### TASK DIRECTIONS
Retype everything in the listing, leaving each line exactly as it is.

### DATA EXTRACTS

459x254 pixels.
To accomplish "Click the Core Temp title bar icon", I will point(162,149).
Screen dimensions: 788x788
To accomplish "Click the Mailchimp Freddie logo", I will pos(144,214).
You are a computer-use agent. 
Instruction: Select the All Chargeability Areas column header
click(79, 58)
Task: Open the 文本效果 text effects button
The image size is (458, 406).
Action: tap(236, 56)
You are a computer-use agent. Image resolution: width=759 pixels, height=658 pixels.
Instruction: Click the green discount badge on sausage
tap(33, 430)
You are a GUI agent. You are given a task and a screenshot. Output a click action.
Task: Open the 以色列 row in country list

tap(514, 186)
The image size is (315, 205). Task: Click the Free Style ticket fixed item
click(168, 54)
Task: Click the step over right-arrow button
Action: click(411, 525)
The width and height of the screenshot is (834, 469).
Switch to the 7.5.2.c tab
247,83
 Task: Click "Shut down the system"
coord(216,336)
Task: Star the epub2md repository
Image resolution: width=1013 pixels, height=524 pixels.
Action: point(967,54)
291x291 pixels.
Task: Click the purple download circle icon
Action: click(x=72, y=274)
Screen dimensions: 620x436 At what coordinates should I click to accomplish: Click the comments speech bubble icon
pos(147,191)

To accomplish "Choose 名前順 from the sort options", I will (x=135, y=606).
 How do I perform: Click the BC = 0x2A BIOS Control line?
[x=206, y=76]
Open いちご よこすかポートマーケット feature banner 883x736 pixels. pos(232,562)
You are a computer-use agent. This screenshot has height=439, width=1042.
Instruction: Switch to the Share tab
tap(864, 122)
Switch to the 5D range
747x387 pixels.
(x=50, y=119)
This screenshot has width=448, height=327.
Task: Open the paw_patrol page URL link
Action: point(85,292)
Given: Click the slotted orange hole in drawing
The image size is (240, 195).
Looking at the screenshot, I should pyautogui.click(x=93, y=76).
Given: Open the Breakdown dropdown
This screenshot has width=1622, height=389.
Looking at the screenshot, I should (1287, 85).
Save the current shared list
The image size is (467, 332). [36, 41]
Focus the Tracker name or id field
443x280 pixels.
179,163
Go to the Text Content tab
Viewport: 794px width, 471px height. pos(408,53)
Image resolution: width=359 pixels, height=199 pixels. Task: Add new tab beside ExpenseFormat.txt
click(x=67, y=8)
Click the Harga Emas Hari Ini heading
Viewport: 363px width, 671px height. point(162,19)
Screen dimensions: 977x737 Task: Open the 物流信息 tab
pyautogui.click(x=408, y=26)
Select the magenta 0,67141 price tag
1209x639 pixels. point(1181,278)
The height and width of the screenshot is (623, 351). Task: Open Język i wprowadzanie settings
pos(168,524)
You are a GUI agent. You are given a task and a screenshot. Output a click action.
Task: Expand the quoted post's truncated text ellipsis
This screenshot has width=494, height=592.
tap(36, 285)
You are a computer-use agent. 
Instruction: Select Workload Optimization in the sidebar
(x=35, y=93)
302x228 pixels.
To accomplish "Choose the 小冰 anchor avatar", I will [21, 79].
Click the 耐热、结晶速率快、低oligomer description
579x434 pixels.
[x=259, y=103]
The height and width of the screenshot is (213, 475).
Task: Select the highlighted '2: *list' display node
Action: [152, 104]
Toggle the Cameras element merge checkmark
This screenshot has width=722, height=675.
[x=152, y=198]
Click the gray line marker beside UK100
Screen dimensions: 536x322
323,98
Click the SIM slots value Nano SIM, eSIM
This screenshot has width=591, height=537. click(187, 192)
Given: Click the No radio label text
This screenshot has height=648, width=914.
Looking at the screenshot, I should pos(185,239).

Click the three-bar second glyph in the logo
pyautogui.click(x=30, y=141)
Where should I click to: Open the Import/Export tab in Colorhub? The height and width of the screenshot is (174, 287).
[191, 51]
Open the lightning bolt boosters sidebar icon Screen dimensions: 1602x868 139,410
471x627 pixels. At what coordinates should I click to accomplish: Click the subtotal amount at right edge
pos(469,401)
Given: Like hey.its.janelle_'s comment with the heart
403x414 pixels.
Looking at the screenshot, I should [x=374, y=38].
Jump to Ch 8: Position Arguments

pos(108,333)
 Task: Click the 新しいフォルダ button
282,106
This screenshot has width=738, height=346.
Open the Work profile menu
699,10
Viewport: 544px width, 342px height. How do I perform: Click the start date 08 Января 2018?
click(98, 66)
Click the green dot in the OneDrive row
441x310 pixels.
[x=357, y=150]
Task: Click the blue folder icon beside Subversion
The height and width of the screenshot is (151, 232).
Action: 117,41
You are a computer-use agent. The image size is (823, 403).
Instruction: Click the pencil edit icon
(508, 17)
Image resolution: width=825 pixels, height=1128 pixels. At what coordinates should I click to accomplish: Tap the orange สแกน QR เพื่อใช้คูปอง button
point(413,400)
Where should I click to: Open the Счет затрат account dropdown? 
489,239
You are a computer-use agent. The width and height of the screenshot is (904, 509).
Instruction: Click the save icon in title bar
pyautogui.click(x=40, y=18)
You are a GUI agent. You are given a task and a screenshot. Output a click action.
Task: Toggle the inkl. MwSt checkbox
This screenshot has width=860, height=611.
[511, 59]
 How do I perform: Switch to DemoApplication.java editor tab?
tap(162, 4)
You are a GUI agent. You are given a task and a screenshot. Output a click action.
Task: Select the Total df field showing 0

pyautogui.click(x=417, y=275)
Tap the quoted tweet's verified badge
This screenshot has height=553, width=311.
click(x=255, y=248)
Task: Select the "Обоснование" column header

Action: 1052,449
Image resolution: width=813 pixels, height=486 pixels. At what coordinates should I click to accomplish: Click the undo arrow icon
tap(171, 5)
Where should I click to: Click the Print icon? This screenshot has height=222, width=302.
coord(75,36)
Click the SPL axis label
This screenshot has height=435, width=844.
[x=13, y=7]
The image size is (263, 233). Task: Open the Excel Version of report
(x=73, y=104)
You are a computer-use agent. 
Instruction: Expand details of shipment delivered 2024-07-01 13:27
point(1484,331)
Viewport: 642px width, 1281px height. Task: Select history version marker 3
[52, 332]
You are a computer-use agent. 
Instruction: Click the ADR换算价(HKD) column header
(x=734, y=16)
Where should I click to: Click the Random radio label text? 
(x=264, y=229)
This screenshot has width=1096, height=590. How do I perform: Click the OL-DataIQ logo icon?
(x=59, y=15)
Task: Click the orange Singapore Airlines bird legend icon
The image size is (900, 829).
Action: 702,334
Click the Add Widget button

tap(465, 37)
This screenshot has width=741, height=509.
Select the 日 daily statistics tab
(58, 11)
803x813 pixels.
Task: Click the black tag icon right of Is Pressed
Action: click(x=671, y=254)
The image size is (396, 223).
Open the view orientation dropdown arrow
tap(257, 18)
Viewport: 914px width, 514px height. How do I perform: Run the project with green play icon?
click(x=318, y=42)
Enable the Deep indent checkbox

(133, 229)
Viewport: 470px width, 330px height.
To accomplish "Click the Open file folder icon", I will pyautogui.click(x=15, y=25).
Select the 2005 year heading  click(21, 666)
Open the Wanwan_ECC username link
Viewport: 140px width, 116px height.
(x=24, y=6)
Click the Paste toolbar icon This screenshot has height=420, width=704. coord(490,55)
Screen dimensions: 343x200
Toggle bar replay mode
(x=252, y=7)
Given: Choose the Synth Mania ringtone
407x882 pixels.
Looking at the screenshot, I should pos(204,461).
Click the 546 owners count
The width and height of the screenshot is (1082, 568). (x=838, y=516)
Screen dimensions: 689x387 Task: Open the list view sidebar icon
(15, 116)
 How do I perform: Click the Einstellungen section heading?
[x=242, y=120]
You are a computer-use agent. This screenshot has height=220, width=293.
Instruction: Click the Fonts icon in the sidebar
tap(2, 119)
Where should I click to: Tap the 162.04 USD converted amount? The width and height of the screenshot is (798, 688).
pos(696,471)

### TASK SOLUTION
459x254 pixels.
To accomplish "Click the Core Temp title bar icon", I will point(162,149).
Screen dimensions: 788x788
To accomplish "Click the Mailchimp Freddie logo", I will pos(144,214).
You are a computer-use agent. 
Instruction: Select the All Chargeability Areas column header
click(79, 58)
Task: Open the 文本效果 text effects button
The image size is (458, 406).
Action: tap(236, 56)
You are a computer-use agent. Image resolution: width=759 pixels, height=658 pixels.
Instruction: Click the green discount badge on sausage
tap(33, 430)
You are a GUI agent. You are given a task and a screenshot. Output a click action.
Task: Open the 以色列 row in country list

tap(514, 186)
The image size is (315, 205). Task: Click the Free Style ticket fixed item
click(168, 54)
Task: Click the step over right-arrow button
Action: click(411, 525)
The width and height of the screenshot is (834, 469).
Switch to the 7.5.2.c tab
247,83
 Task: Click "Shut down the system"
coord(216,336)
Task: Star the epub2md repository
Image resolution: width=1013 pixels, height=524 pixels.
Action: point(967,54)
291x291 pixels.
Task: Click the purple download circle icon
Action: click(x=72, y=274)
Screen dimensions: 620x436 At what coordinates should I click to accomplish: Click the comments speech bubble icon
pos(147,191)

To accomplish "Choose 名前順 from the sort options", I will (x=135, y=606).
 How do I perform: Click the BC = 0x2A BIOS Control line?
[x=206, y=76]
Open いちご よこすかポートマーケット feature banner 883x736 pixels. pos(232,562)
You are a computer-use agent. This screenshot has height=439, width=1042.
Instruction: Switch to the Share tab
tap(864, 122)
Switch to the 5D range
747x387 pixels.
(x=50, y=119)
This screenshot has width=448, height=327.
Task: Open the paw_patrol page URL link
Action: point(85,292)
Given: Click the slotted orange hole in drawing
The image size is (240, 195).
Looking at the screenshot, I should pyautogui.click(x=93, y=76).
Given: Open the Breakdown dropdown
This screenshot has width=1622, height=389.
Looking at the screenshot, I should (1287, 85).
Save the current shared list
The image size is (467, 332). [36, 41]
Focus the Tracker name or id field
443x280 pixels.
179,163
Go to the Text Content tab
Viewport: 794px width, 471px height. pos(408,53)
Image resolution: width=359 pixels, height=199 pixels. Task: Add new tab beside ExpenseFormat.txt
click(x=67, y=8)
Click the Harga Emas Hari Ini heading
Viewport: 363px width, 671px height. point(162,19)
Screen dimensions: 977x737 Task: Open the 物流信息 tab
pyautogui.click(x=408, y=26)
Select the magenta 0,67141 price tag
1209x639 pixels. point(1181,278)
The height and width of the screenshot is (623, 351). Task: Open Język i wprowadzanie settings
pos(168,524)
You are a GUI agent. You are given a task and a screenshot. Output a click action.
Task: Expand the quoted post's truncated text ellipsis
This screenshot has width=494, height=592.
tap(36, 285)
You are a computer-use agent. 
Instruction: Select Workload Optimization in the sidebar
(x=35, y=93)
302x228 pixels.
To accomplish "Choose the 小冰 anchor avatar", I will [21, 79].
Click the 耐热、结晶速率快、低oligomer description
579x434 pixels.
[x=259, y=103]
The height and width of the screenshot is (213, 475).
Task: Select the highlighted '2: *list' display node
Action: [152, 104]
Toggle the Cameras element merge checkmark
This screenshot has width=722, height=675.
[x=152, y=198]
Click the gray line marker beside UK100
Screen dimensions: 536x322
323,98
Click the SIM slots value Nano SIM, eSIM
This screenshot has width=591, height=537. click(187, 192)
Given: Click the No radio label text
This screenshot has height=648, width=914.
Looking at the screenshot, I should pos(185,239).

Click the three-bar second glyph in the logo
pyautogui.click(x=30, y=141)
Where should I click to: Open the Import/Export tab in Colorhub? The height and width of the screenshot is (174, 287).
[191, 51]
Open the lightning bolt boosters sidebar icon Screen dimensions: 1602x868 139,410
471x627 pixels. At what coordinates should I click to accomplish: Click the subtotal amount at right edge
pos(469,401)
Given: Like hey.its.janelle_'s comment with the heart
403x414 pixels.
Looking at the screenshot, I should [x=374, y=38].
Jump to Ch 8: Position Arguments

pos(108,333)
 Task: Click the 新しいフォルダ button
282,106
This screenshot has width=738, height=346.
Open the Work profile menu
699,10
Viewport: 544px width, 342px height. How do I perform: Click the start date 08 Января 2018?
click(98, 66)
Click the green dot in the OneDrive row
441x310 pixels.
[x=357, y=150]
Task: Click the blue folder icon beside Subversion
The height and width of the screenshot is (151, 232).
Action: 117,41
You are a computer-use agent. The image size is (823, 403).
Instruction: Click the pencil edit icon
(508, 17)
Image resolution: width=825 pixels, height=1128 pixels. At what coordinates should I click to accomplish: Tap the orange สแกน QR เพื่อใช้คูปอง button
point(413,400)
Where should I click to: Open the Счет затрат account dropdown? 
489,239
You are a computer-use agent. The width and height of the screenshot is (904, 509).
Instruction: Click the save icon in title bar
pyautogui.click(x=40, y=18)
You are a GUI agent. You are given a task and a screenshot. Output a click action.
Task: Toggle the inkl. MwSt checkbox
This screenshot has width=860, height=611.
[511, 59]
 How do I perform: Switch to DemoApplication.java editor tab?
tap(162, 4)
You are a GUI agent. You are given a task and a screenshot. Output a click action.
Task: Select the Total df field showing 0

pyautogui.click(x=417, y=275)
Tap the quoted tweet's verified badge
This screenshot has height=553, width=311.
click(x=255, y=248)
Task: Select the "Обоснование" column header

Action: 1052,449
Image resolution: width=813 pixels, height=486 pixels. At what coordinates should I click to accomplish: Click the undo arrow icon
tap(171, 5)
Where should I click to: Click the Print icon? This screenshot has height=222, width=302.
coord(75,36)
Click the SPL axis label
This screenshot has height=435, width=844.
[x=13, y=7]
The image size is (263, 233). Task: Open the Excel Version of report
(x=73, y=104)
You are a computer-use agent. 
Instruction: Expand details of shipment delivered 2024-07-01 13:27
point(1484,331)
Viewport: 642px width, 1281px height. Task: Select history version marker 3
[52, 332]
You are a computer-use agent. 
Instruction: Click the ADR换算价(HKD) column header
(x=734, y=16)
Where should I click to: Click the Random radio label text? 
(x=264, y=229)
This screenshot has width=1096, height=590. How do I perform: Click the OL-DataIQ logo icon?
(x=59, y=15)
Task: Click the orange Singapore Airlines bird legend icon
The image size is (900, 829).
Action: 702,334
Click the Add Widget button

tap(465, 37)
This screenshot has width=741, height=509.
Select the 日 daily statistics tab
(58, 11)
803x813 pixels.
Task: Click the black tag icon right of Is Pressed
Action: click(x=671, y=254)
The image size is (396, 223).
Open the view orientation dropdown arrow
tap(257, 18)
Viewport: 914px width, 514px height. How do I perform: Run the project with green play icon?
click(x=318, y=42)
Enable the Deep indent checkbox

(133, 229)
Viewport: 470px width, 330px height.
To accomplish "Click the Open file folder icon", I will pyautogui.click(x=15, y=25).
Select the 2005 year heading  click(21, 666)
Open the Wanwan_ECC username link
Viewport: 140px width, 116px height.
(x=24, y=6)
Click the Paste toolbar icon This screenshot has height=420, width=704. coord(490,55)
Screen dimensions: 343x200
Toggle bar replay mode
(x=252, y=7)
Given: Choose the Synth Mania ringtone
407x882 pixels.
Looking at the screenshot, I should pos(204,461).
Click the 546 owners count
The width and height of the screenshot is (1082, 568). (x=838, y=516)
Screen dimensions: 689x387 Task: Open the list view sidebar icon
(15, 116)
 How do I perform: Click the Einstellungen section heading?
[x=242, y=120]
You are a computer-use agent. This screenshot has height=220, width=293.
Instruction: Click the Fonts icon in the sidebar
tap(2, 119)
Where should I click to: Tap the 162.04 USD converted amount? The width and height of the screenshot is (798, 688).
pos(696,471)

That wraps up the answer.